### CONSEGNA A
Puoi riportare parola per parola, dal testo su Celestino da Verona, il passo che si apre con le parole contenenti "Nel 1587 C., subì" e si chiude con "materia di religione."?
_____
CELESTINO da Verona
Figlio di Lattanzio Arrigoni da Verona, il suo vero nome era Giovanni Antonio. Non conosciamo né la data di nascita né quella del suo ingresso nell'Ordine francescano dei frati minori cappuccini. Sappiamo soltanto che fu chierico professo e suddiacono; cioè non raggiunse che gli ordini minori.
Nel 1587 C., subì il primo processo per causa di eresia davanti al tribunale dell'Inquisizione romana e abiurò "de vehementi" (il 17 febbraio) le opinioni che aveva professato e di cui era stato accusato: opinioni intorno alle quali non abbiamo però alcuna notizia. Qualche anno dopo, per una "pretensa reincidentia in haereses", fu arrestato e incarcerato, probabilmente a Verona; quindi venne sottoposto a un nuovo procedimento da parte del S. Uffizio di Venezia. Nella prigione di S. Domenico di Castello, dove restò incarcerato a disposizione dell'inquisitore all'incirca dal settembre del 1592 fino al successivo mese di settembre del 1593, incontrò Giordano Bruno ed ebbe modo di conversare con lui in materia di religione.
Dopo che la Congregazione romana del S. Uffizio, visti gli atti definitivi del processo veneziano cui era stato sottoposto, gli decretò il soggiorno obbligato in un convento del suo Ordine posto nel territorio dello Stato della Chiesa, C. presentò una particolareggiata denuncia delle opinioni religiose espresse dal Bruno durante la comune detenzione veneziana.
Sembra che sospettasse (o accusasse) il suo compagno di prigionia di una delazione calunniosa e volle perciò mettere per iscritto il proprio resoconto del punto di vista del Bruno sulle dottrine cattoliche. Ma è evidentemente del tutto improbabile che il Bruno abbia denunciato Celestino. Nell'andamento della vicenda si riconosce infatti piuttosto chiaramente l'uso di uno dei principali stratagemmi inquisitoriali al fine di estorcere delle notizie più dettagliate su di un imputato il quale non "collaborava" con i giudici nella ricerca della "verità". Il frate citò anche, come testimoni oculari, tre persone che erano state presenti alle loro conversazioni perché detenute contemporaneamente insieme a lui e al Bruno a Venezia. Su questa nuova base offertagli dal frate l'inquisitore veneziano - che si trovava ormai di fronte a una fase di stallo del processo bruniano, non avendo trovato elementi. concreti per farlo proseguire malgrado la espressa necessità "romana" di doverlo continuare - fu costretto a procedere agli interrogatori dei testimoni citati e a verificare la fondatezza delle rivelazioni di frate C., che fece aprire così un'altra fase dell'inchiesta giudiziaria a carico del Bruno. Da notare che il memoriale presentato al S. Uffizio, pur facendo esclusivo riferimento a delle conversazioni in materia di fede tra due interlocutori, non riporta mai l'opinione religiosa o la posizione dottrinale tenuta da Celestino. Non abbiamo quindi alcuna possibilità di ricostruire i termini reali dell'eterodossia del frate cappuccino, che sembra aver steso il documento come se non vi fosse stato coinvolto.
_____
### CONSEGNA B
Puoi duplicare senza alcuna modifica le righe dei record qui sotto, dalla prima fino alla riga che contiene "point(271,17)" inclusa, omettendo le immagini?

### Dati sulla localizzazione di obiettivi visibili
_____
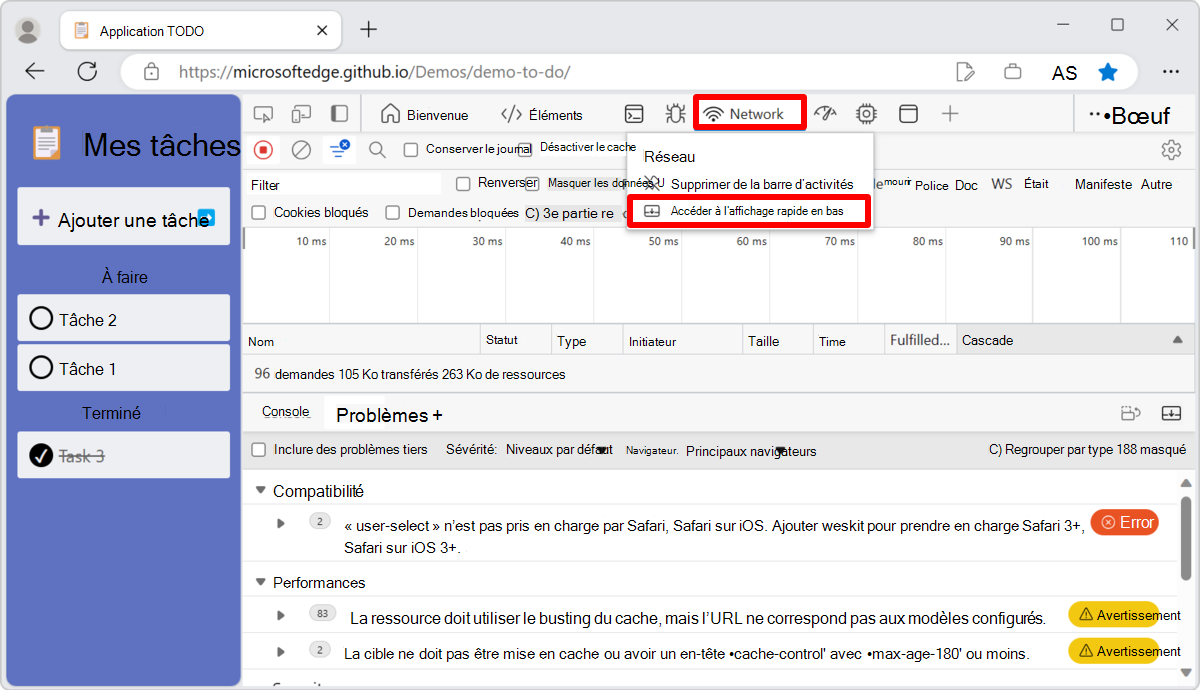This screenshot has width=1200, height=690.
Task: Select the inspect element tool
Action: tap(263, 114)
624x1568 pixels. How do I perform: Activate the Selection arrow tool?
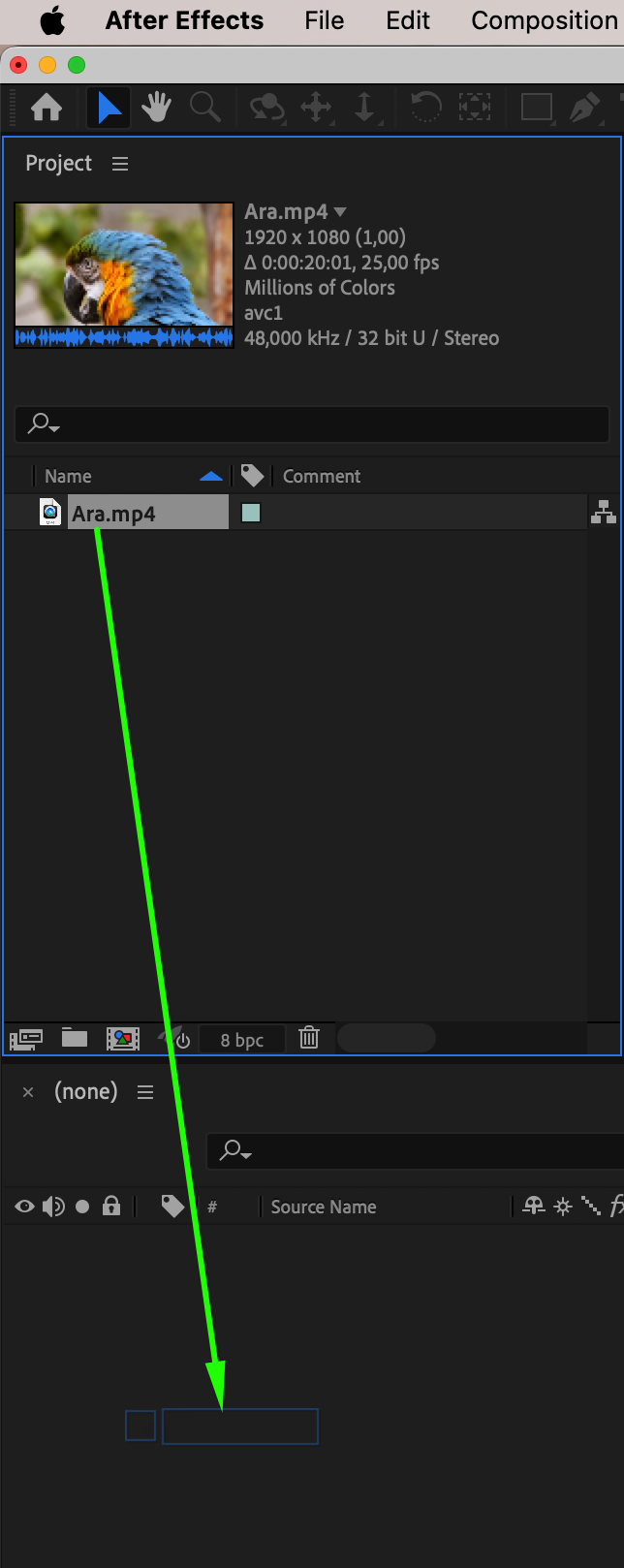pyautogui.click(x=109, y=108)
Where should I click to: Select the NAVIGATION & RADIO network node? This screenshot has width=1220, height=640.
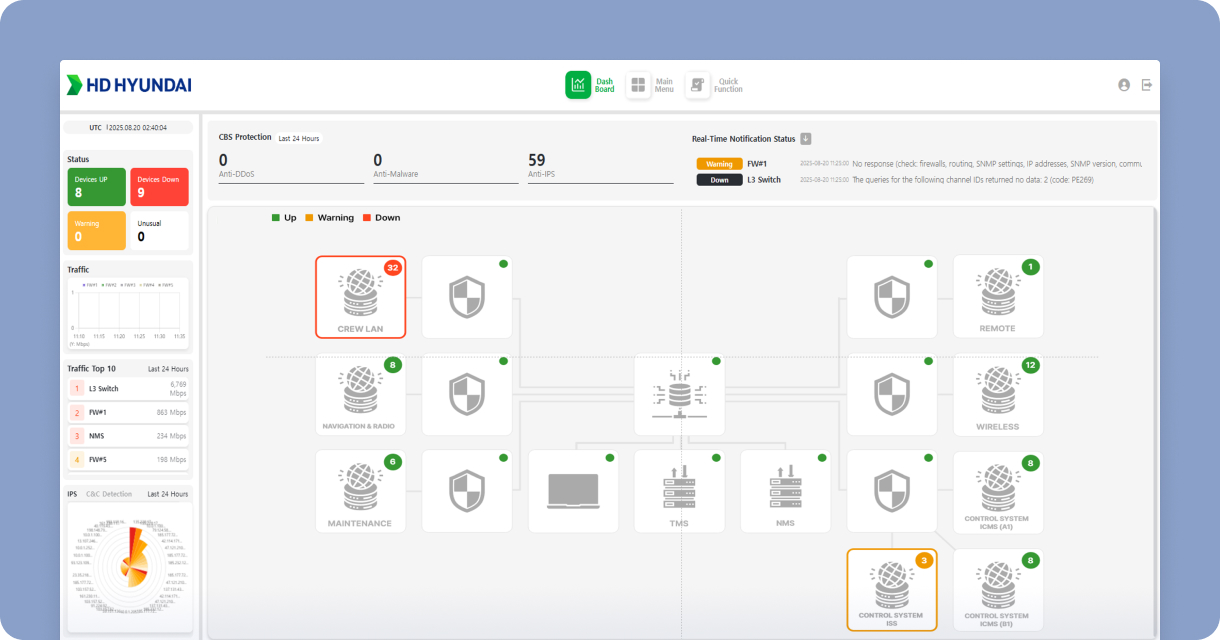(x=360, y=394)
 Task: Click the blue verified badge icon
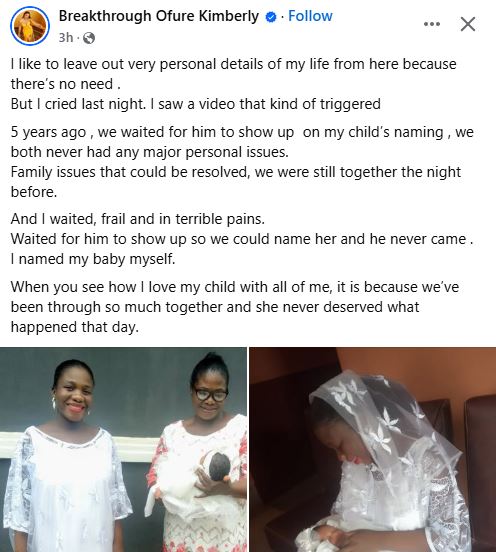point(271,17)
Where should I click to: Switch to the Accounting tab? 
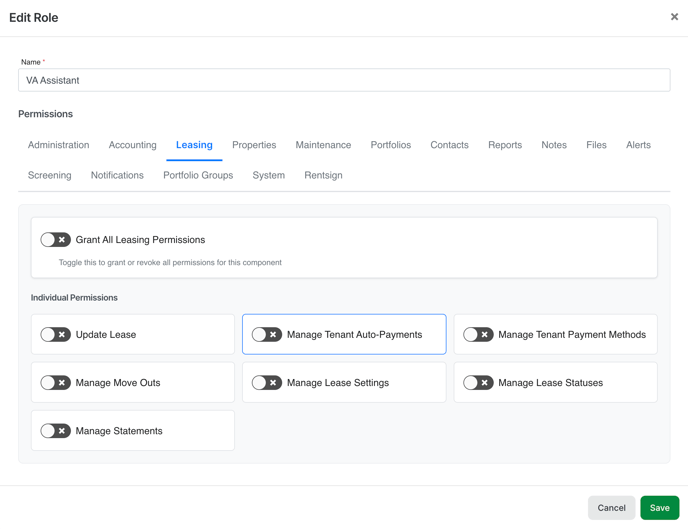pos(133,145)
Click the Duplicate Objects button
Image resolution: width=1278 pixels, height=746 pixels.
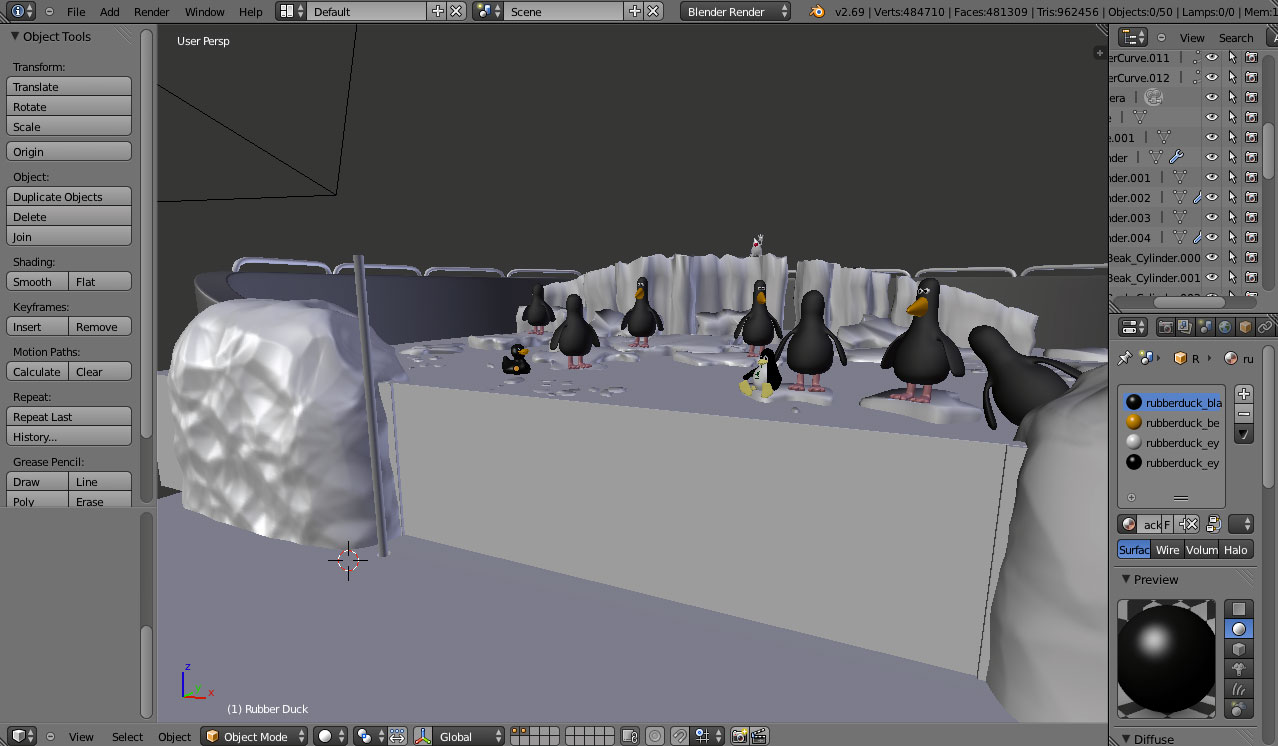[x=69, y=197]
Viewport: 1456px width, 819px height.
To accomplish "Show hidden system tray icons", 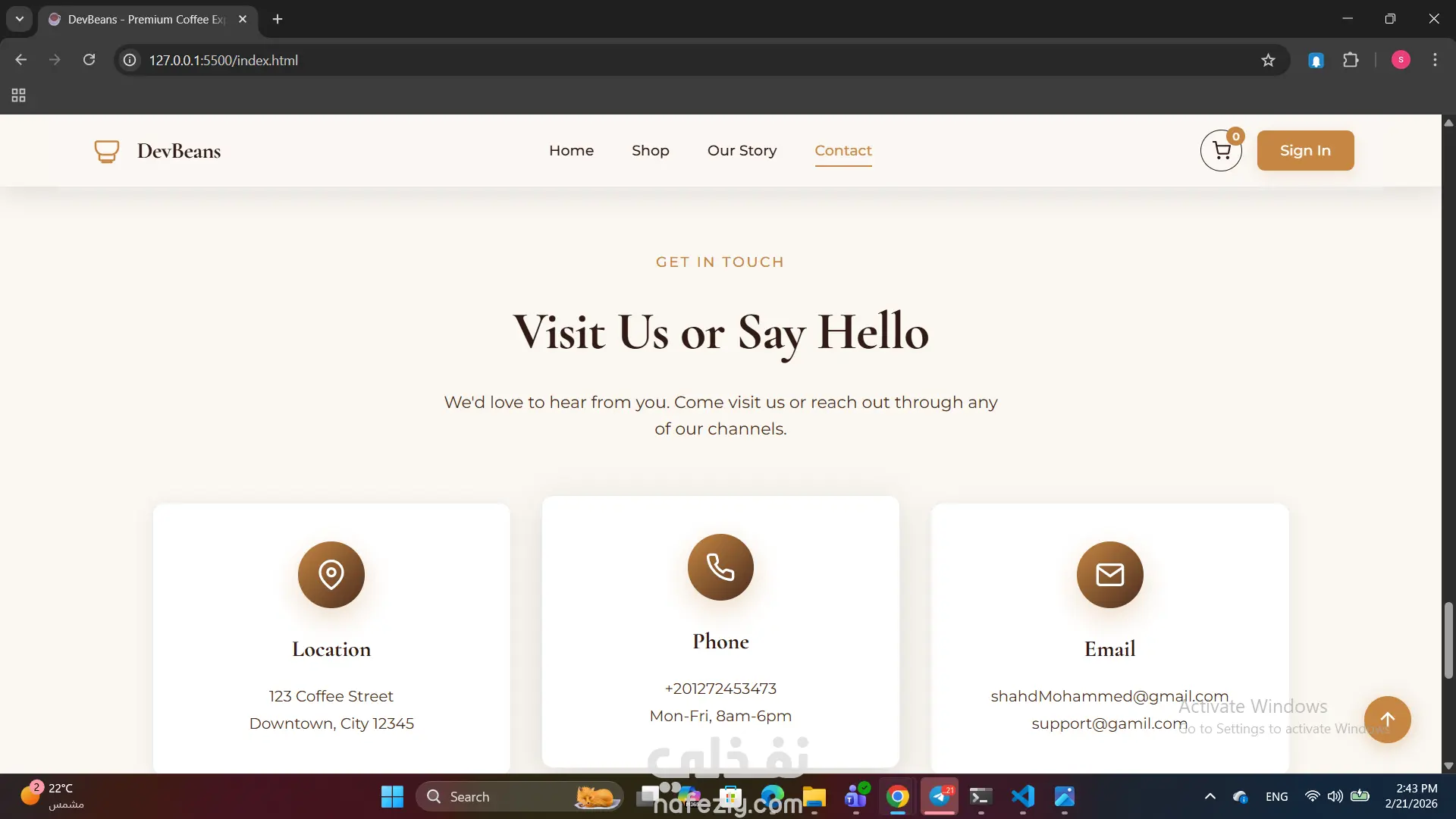I will click(1210, 796).
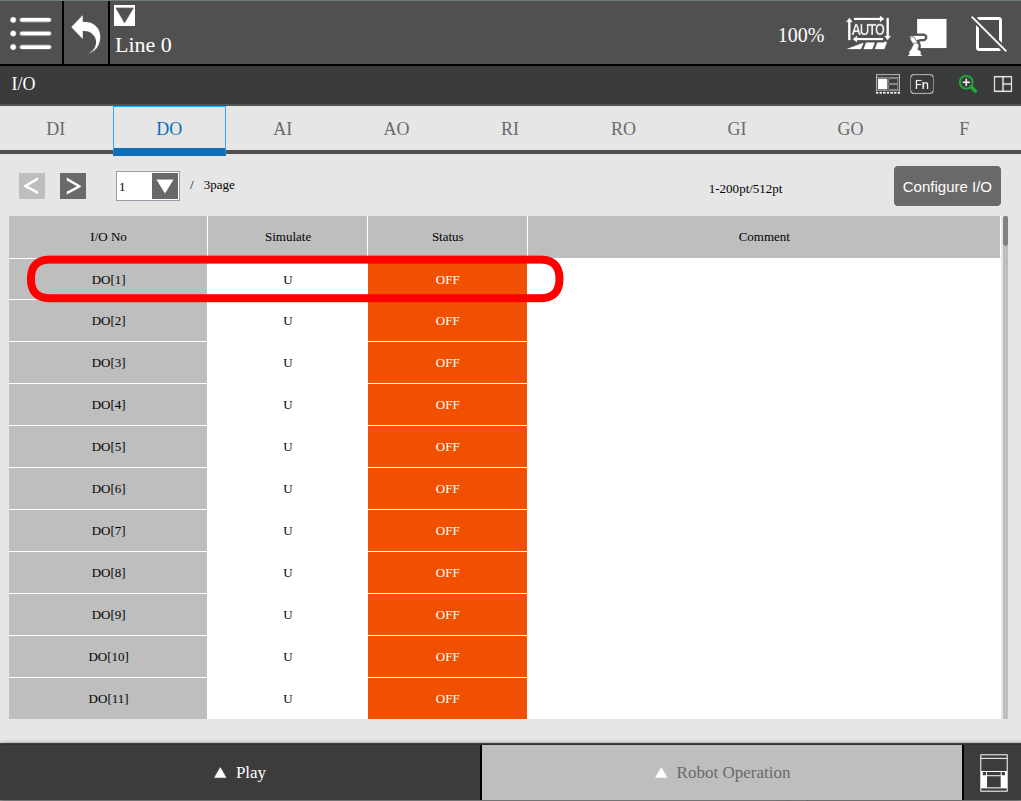Viewport: 1021px width, 801px height.
Task: Click the split window layout icon
Action: (1002, 84)
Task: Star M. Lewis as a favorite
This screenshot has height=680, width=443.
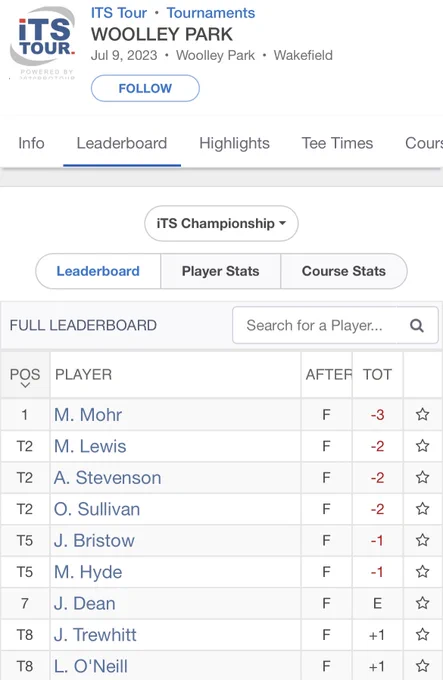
_____
### RISPOSTA CORRETTA A
Nel 1587 C., subì il primo processo per causa di eresia davanti al tribunale dell'Inquisizione romana e abiurò "de vehementi" (il 17 febbraio) le opinioni che aveva professato e di cui era stato accusato: opinioni intorno alle quali non abbiamo però alcuna notizia. Qualche anno dopo, per una "pretensa reincidentia in haereses", fu arrestato e incarcerato, probabilmente a Verona; quindi venne sottoposto a un nuovo procedimento da parte del S. Uffizio di Venezia. Nella prigione di S. Domenico di Castello, dove restò incarcerato a disposizione dell'inquisitore all'incirca dal settembre del 1592 fino al successivo mese di settembre del 1593, incontrò Giordano Bruno ed ebbe modo di conversare con lui in materia di religione.

### RISPOSTA CORRETTA B
This screenshot has width=1200, height=690.
Task: Select the inspect element tool
Action: tap(263, 114)
624x1568 pixels. How do I perform: Activate the Selection arrow tool?
pyautogui.click(x=109, y=108)
Where should I click to: Select the NAVIGATION & RADIO network node? This screenshot has width=1220, height=640.
(x=360, y=394)
 Task: Click the blue verified badge icon
point(271,17)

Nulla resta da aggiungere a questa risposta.